> _Short exercise_:
Retype the listing below, starting with the line that contains "Task: Apply strikethrough" and going on through the line that contains "Select the SPX Support row label". Leave out the pictures.

> _Supplied records_:
================

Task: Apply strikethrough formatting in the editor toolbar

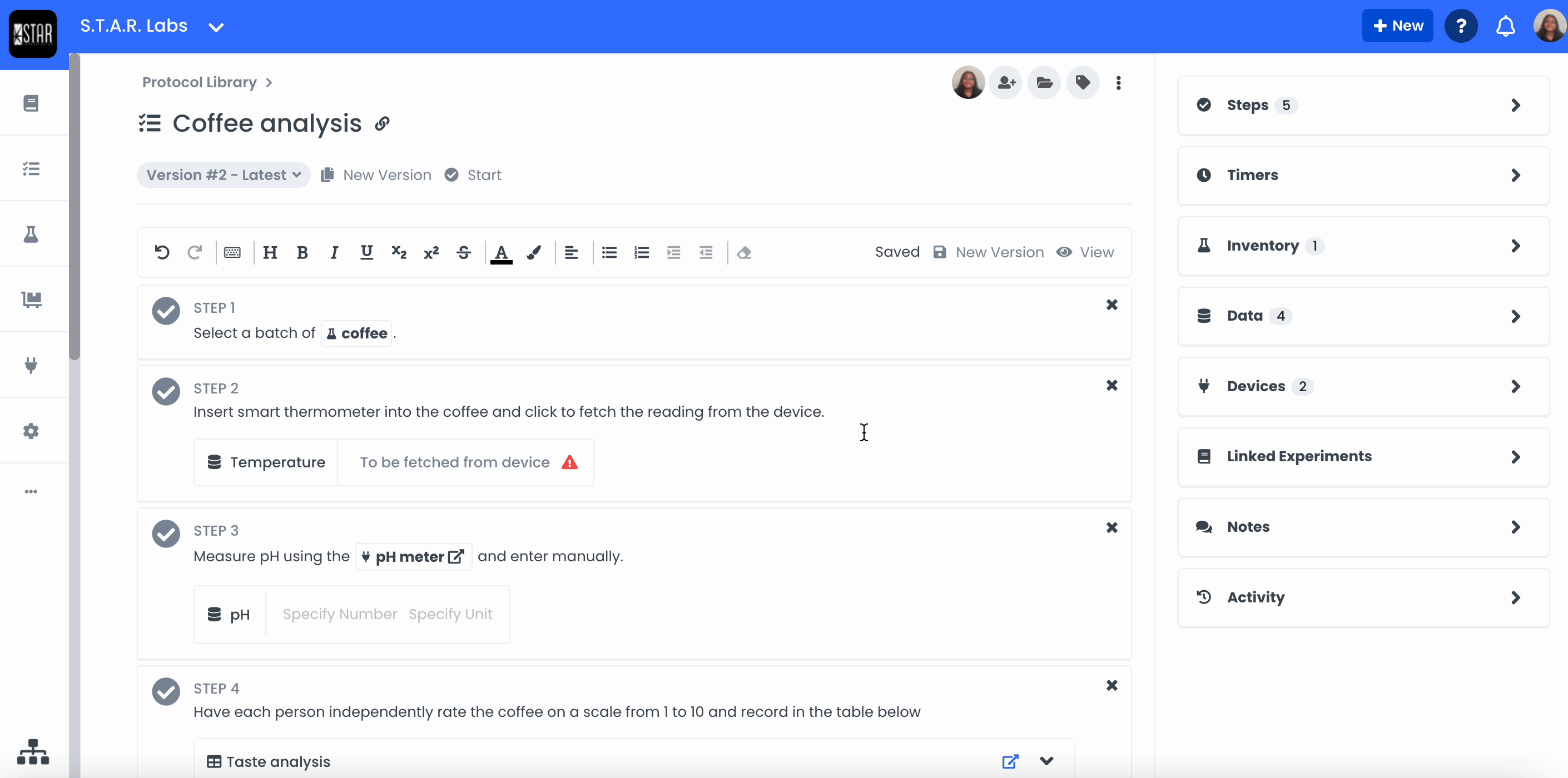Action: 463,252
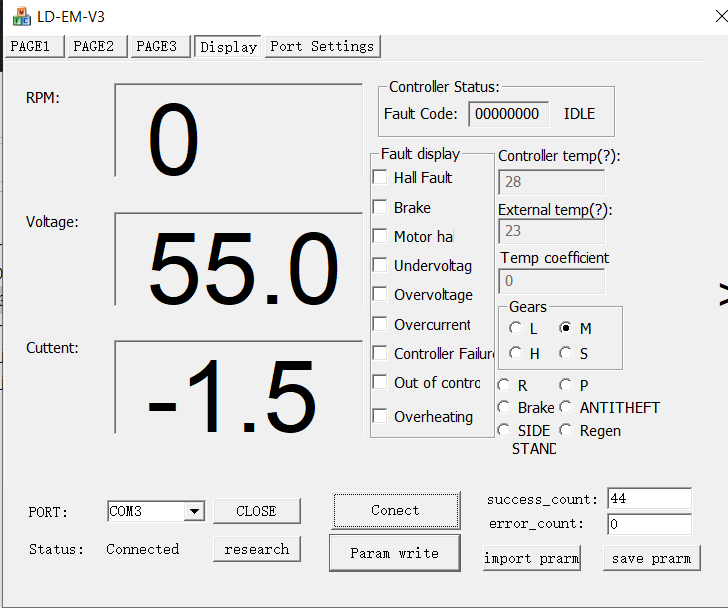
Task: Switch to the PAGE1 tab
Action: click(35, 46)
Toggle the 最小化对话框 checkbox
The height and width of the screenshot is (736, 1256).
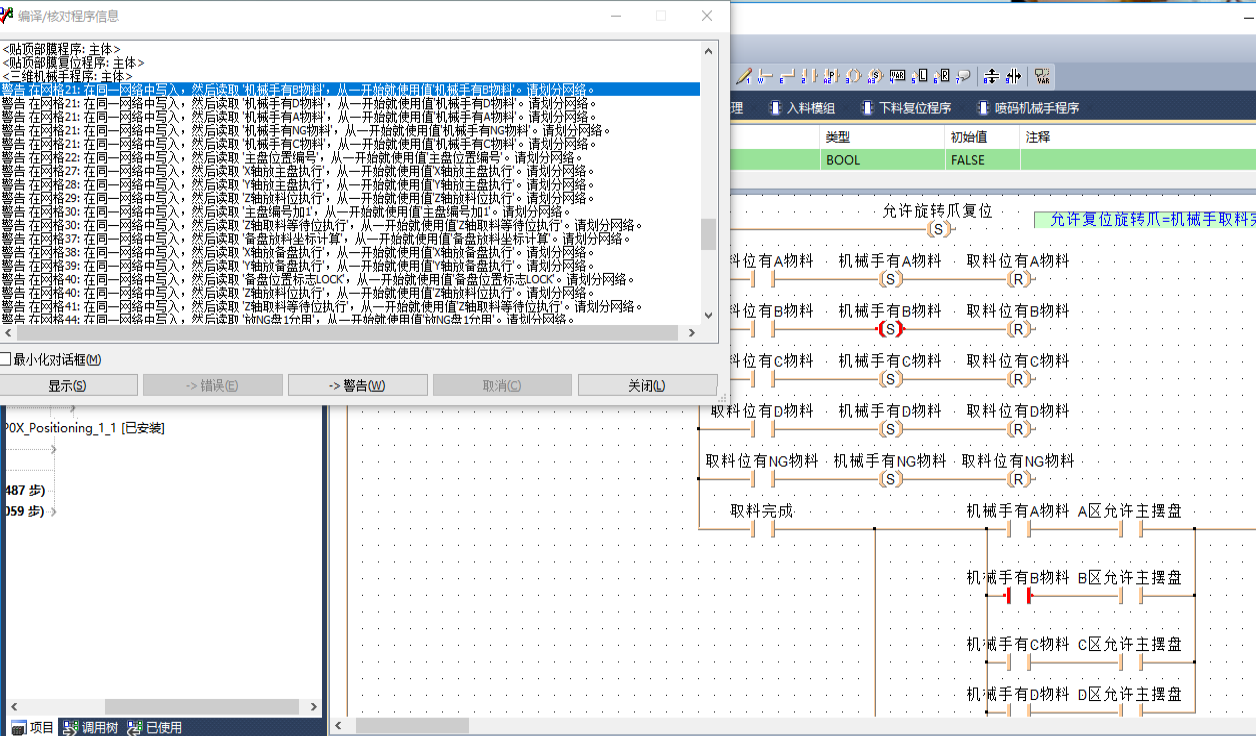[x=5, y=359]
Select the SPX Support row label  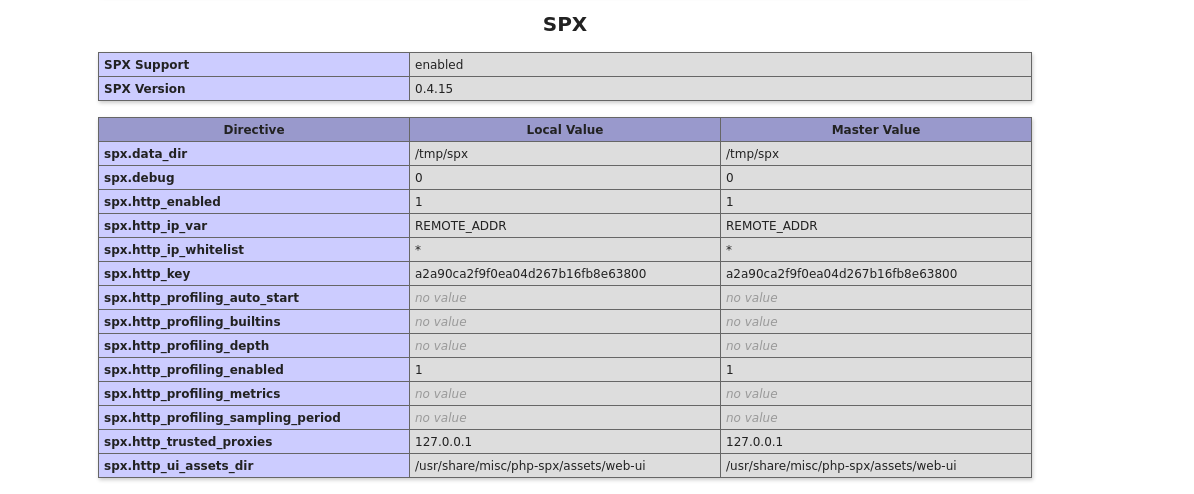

================

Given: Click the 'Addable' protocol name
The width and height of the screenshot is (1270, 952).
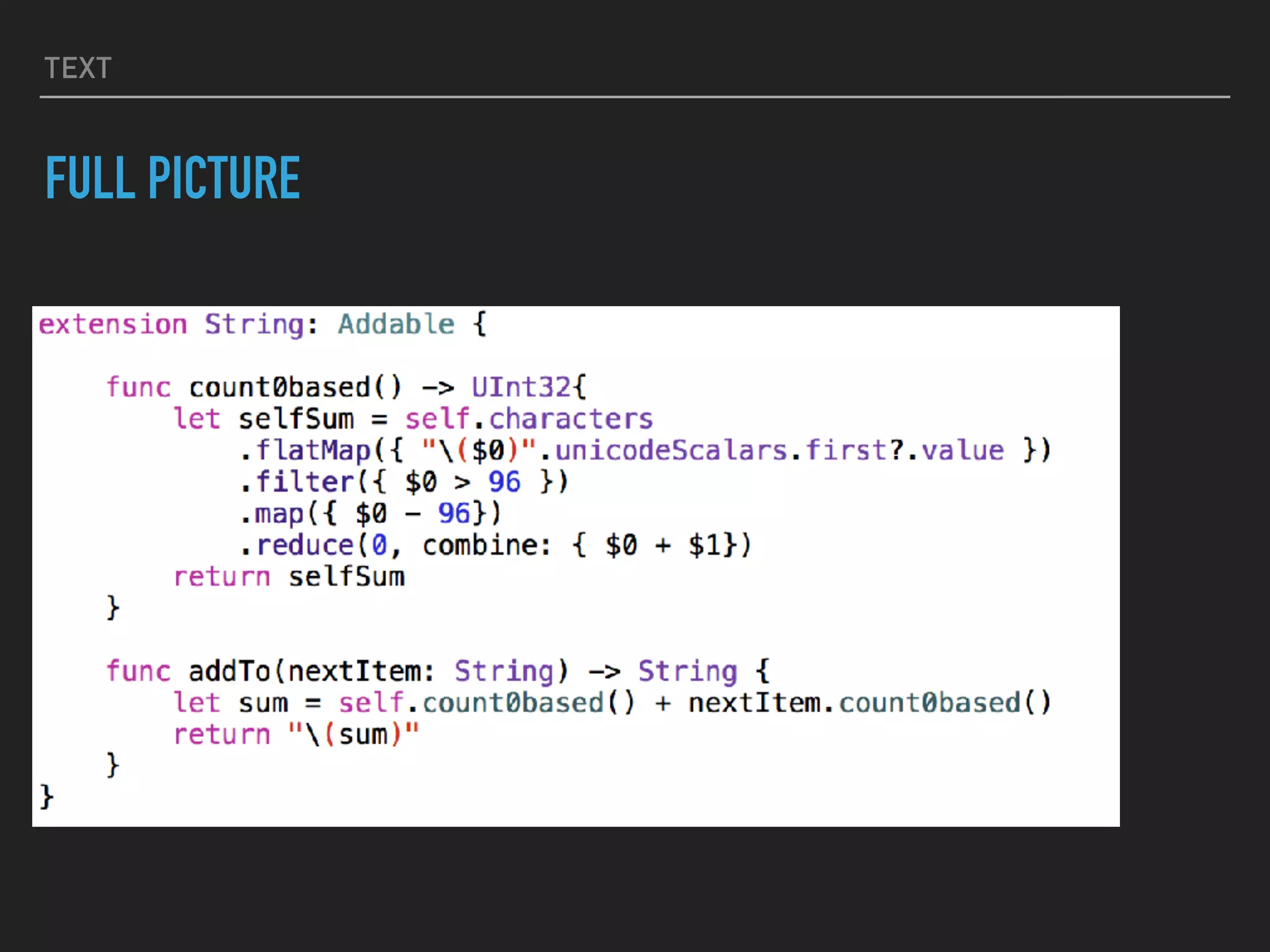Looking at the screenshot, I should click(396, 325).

================

> _Finished task_:
Task: Apply strikethrough formatting in the editor toolbar

Action: 463,252
Task: Switch to the PAGE1 tab
Action: click(35, 46)
Toggle the 最小化对话框 checkbox
The height and width of the screenshot is (736, 1256).
[x=5, y=359]
Select the SPX Support row label  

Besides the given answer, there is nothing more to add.